Following the Pied Piper of Disillusionment

Labour’s embrace of hardline immigration rhetoric isn’t a show of strength but a performance of weakness—an attempt to appease Reform UK’s base while maintaining credibility with big business. By mimicking the far right’s script, Starmer risks alienating the very voters Labour needs, offering border crackdowns instead of the economic transformation that could actually address their grievances.

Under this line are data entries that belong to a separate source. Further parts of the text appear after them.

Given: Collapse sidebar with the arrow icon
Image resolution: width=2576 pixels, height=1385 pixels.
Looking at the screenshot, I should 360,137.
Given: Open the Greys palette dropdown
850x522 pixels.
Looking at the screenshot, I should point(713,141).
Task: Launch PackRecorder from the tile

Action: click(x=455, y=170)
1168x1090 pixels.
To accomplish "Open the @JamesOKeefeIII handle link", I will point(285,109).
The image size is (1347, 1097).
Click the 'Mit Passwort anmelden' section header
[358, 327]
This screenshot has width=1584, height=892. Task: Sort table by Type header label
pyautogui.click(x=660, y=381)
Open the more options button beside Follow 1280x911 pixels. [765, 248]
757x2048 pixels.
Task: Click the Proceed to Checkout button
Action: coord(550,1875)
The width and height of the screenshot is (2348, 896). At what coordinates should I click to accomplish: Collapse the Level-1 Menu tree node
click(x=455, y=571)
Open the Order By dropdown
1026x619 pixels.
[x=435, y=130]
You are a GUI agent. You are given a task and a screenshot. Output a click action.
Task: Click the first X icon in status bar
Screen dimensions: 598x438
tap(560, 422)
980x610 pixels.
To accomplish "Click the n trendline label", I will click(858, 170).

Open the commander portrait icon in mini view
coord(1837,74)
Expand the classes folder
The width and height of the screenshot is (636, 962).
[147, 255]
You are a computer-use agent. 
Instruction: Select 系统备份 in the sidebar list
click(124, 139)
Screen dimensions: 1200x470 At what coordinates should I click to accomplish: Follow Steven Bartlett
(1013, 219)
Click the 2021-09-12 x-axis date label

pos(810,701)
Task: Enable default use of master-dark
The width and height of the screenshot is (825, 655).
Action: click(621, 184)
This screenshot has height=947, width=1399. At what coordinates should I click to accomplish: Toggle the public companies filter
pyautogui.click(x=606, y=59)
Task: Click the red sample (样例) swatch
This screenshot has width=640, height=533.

Keir Starmer’s Labour has taken off the velvet glove to reveal their iron fist, eager to project a hardline stance on immigration. The script is meticulously crafted: ramp up deportations, halt the small boats, safeguard the economy from the so-called ‘unsustainable’ influx. It’s a performance, a spectacle for the masses. Not Reform UK by name, but certainly in spirit. In a bid to outflank the far right, Labour parrots their rhetoric, sidestepping only the most blatant bigotry. This isn’t a departure from the Tories’ hostile environment; it’s its next evolution, draped in the garb of political pragmatism.

But beneath the clamor, Yvette Cooper’s tough talk isn’t about genuine immigration control. She’s not tackling the root causes of the discontent that Reform UK exploits. Her true aim? To woo or at least pacify Reform’s far-right supporters, to keep this shaky centrist coalition intact, all while assuring big business that Labour will keep the labour market primed for profit.

But if Labour is serious about tightening borders, where will the cheap labour come from? Capital must be fed—growth at all costs, profit above all else. Liz Kendall has the answer: force the “workshy” back into employment. No illness is too severe, no struggle too great—work is joy, and the labour market must be kept fed, whatever the human cost.

Nigel Farage and his ilk have tapped into a truth Labour won’t face: deindustrialisation and the erosion of stable, well-paying jobs have devastated the working class. Reform UK speaks to these fears, though they twist the narrative, blaming migrants instead of the capitalist machine. Farage’s allure for white working-class voters isn’t about policy; it’s about emotion—mourning the loss of jobs, community, and economic identity. He’s the Pied Piper of disillusionment, but shussh, don’t mention those immigrants to Dubai.

For decades, the post-Thatcher (including Blair) consensus has cast these people aside. Their Labour deemed expendable, wages squeezed, towns left to decay as capital chases higher returns elsewhere. The state offers little more than bureaucratic sticking plasters like Universal Credit and punitive sanctions. Reform UK provides a scapegoat in immigrants, a misplaced sense of pride, a rally against the ‘elites.’ Trumpism in flow.

Labour, on the other hand, offers nothing substantial. No reversal of privatisation, no real reinvestment in industry, no empowerment of trade unions. Instead, they stage-manage border crackdowns, hoping this political theatre will placate the masses without enacting real change. After all, Trumpism without Trump is just an ism. Starmer doesn’t deserve an ism.

By co-opting Farage’s script, Starmer sets himself up for failure. Those craving strict immigration policies will always opt for the genuine tougher article. It doesn’t matter how much the suits cost, flash Harry is the original knock off. They’ll choose brutal Faragism over a Starmer facsimile. Meanwhile, those seeking an (left) alternative in Labour will see a party that has deserted them. This isn’t strategy; it’s surrender. Reform UK thrives on the raw emotions of its base. It doesn’t need coherent policies; it needs to keep the anger alive. Labour, however, can’t bring itself to confront the real source of this unrest: the inherent workings of capitalism. It’s easier to promise crackdowns—complete with cinematic flair—than to promise genuine change.

But there’s another path. The working class, white or otherwise, has never benefited from tighter borders or scapegoating migrants. Wages are suppressed by corporate greed, not immigration. Public services are gutted by privatisation, not refugees. To break this cycle, Labour must reject the language of its adversaries, not refine it. It must do what Reform UK pretends to do: listen. And then, unlike Reform, it must act.